Entries from a dataset:
——

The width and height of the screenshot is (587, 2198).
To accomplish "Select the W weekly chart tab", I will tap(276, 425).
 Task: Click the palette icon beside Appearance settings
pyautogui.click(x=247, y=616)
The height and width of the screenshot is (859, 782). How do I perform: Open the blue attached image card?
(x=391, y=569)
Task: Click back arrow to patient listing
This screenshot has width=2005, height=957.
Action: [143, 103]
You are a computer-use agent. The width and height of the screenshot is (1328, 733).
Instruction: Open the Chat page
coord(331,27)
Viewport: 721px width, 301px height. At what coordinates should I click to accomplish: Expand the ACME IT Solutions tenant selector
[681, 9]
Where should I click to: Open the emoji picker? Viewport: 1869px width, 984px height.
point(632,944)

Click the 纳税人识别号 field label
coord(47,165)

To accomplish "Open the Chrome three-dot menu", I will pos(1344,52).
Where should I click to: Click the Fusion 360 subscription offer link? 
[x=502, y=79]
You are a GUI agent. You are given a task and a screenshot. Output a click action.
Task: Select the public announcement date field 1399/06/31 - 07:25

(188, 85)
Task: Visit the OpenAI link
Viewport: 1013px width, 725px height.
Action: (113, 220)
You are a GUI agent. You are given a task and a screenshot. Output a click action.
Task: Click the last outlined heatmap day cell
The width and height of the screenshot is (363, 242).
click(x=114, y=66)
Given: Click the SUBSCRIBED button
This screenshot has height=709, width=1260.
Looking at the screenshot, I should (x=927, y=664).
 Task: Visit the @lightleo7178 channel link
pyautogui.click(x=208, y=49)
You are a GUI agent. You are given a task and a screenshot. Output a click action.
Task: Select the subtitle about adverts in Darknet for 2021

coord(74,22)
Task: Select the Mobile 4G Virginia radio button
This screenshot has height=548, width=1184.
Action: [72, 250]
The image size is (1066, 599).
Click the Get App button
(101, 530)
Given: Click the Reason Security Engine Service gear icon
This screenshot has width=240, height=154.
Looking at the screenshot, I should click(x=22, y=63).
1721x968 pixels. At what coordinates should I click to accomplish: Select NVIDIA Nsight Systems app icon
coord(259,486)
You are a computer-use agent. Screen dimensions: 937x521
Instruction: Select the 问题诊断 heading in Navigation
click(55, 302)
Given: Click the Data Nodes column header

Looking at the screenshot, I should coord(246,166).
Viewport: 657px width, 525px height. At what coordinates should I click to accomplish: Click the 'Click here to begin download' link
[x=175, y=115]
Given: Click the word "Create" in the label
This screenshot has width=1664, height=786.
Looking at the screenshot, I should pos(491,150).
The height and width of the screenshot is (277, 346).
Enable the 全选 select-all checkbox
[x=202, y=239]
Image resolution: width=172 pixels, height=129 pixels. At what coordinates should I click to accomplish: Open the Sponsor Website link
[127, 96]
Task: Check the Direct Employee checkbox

——

● **Problem details**:
Return every one of the entries above word for word, with nothing changed, added, or left out.

● **Response for this exercise**:
The width and height of the screenshot is (587, 2198).
To accomplish "Select the W weekly chart tab", I will tap(276, 425).
 Task: Click the palette icon beside Appearance settings
pyautogui.click(x=247, y=616)
The height and width of the screenshot is (859, 782). How do I perform: Open the blue attached image card?
(x=391, y=569)
Task: Click back arrow to patient listing
This screenshot has width=2005, height=957.
Action: [143, 103]
You are a computer-use agent. The width and height of the screenshot is (1328, 733).
Instruction: Open the Chat page
coord(331,27)
Viewport: 721px width, 301px height. At what coordinates should I click to accomplish: Expand the ACME IT Solutions tenant selector
[681, 9]
Where should I click to: Open the emoji picker? Viewport: 1869px width, 984px height.
point(632,944)

Click the 纳税人识别号 field label
coord(47,165)

To accomplish "Open the Chrome three-dot menu", I will pos(1344,52).
Where should I click to: Click the Fusion 360 subscription offer link? 
[x=502, y=79]
You are a GUI agent. You are given a task and a screenshot. Output a click action.
Task: Select the public announcement date field 1399/06/31 - 07:25

(188, 85)
Task: Visit the OpenAI link
Viewport: 1013px width, 725px height.
Action: (113, 220)
You are a GUI agent. You are given a task and a screenshot. Output a click action.
Task: Click the last outlined heatmap day cell
The width and height of the screenshot is (363, 242).
click(x=114, y=66)
Given: Click the SUBSCRIBED button
This screenshot has height=709, width=1260.
Looking at the screenshot, I should (x=927, y=664).
 Task: Visit the @lightleo7178 channel link
pyautogui.click(x=208, y=49)
You are a GUI agent. You are given a task and a screenshot. Output a click action.
Task: Select the subtitle about adverts in Darknet for 2021

coord(74,22)
Task: Select the Mobile 4G Virginia radio button
This screenshot has height=548, width=1184.
Action: [72, 250]
The image size is (1066, 599).
Click the Get App button
(101, 530)
Given: Click the Reason Security Engine Service gear icon
This screenshot has width=240, height=154.
Looking at the screenshot, I should click(x=22, y=63).
1721x968 pixels. At what coordinates should I click to accomplish: Select NVIDIA Nsight Systems app icon
coord(259,486)
You are a computer-use agent. Screen dimensions: 937x521
Instruction: Select the 问题诊断 heading in Navigation
click(55, 302)
Given: Click the Data Nodes column header

Looking at the screenshot, I should coord(246,166).
Viewport: 657px width, 525px height. At what coordinates should I click to accomplish: Click the 'Click here to begin download' link
[x=175, y=115]
Given: Click the word "Create" in the label
This screenshot has width=1664, height=786.
Looking at the screenshot, I should pos(491,150).
The height and width of the screenshot is (277, 346).
Enable the 全选 select-all checkbox
[x=202, y=239]
Image resolution: width=172 pixels, height=129 pixels. At what coordinates should I click to accomplish: Open the Sponsor Website link
[127, 96]
Task: Check the Direct Employee checkbox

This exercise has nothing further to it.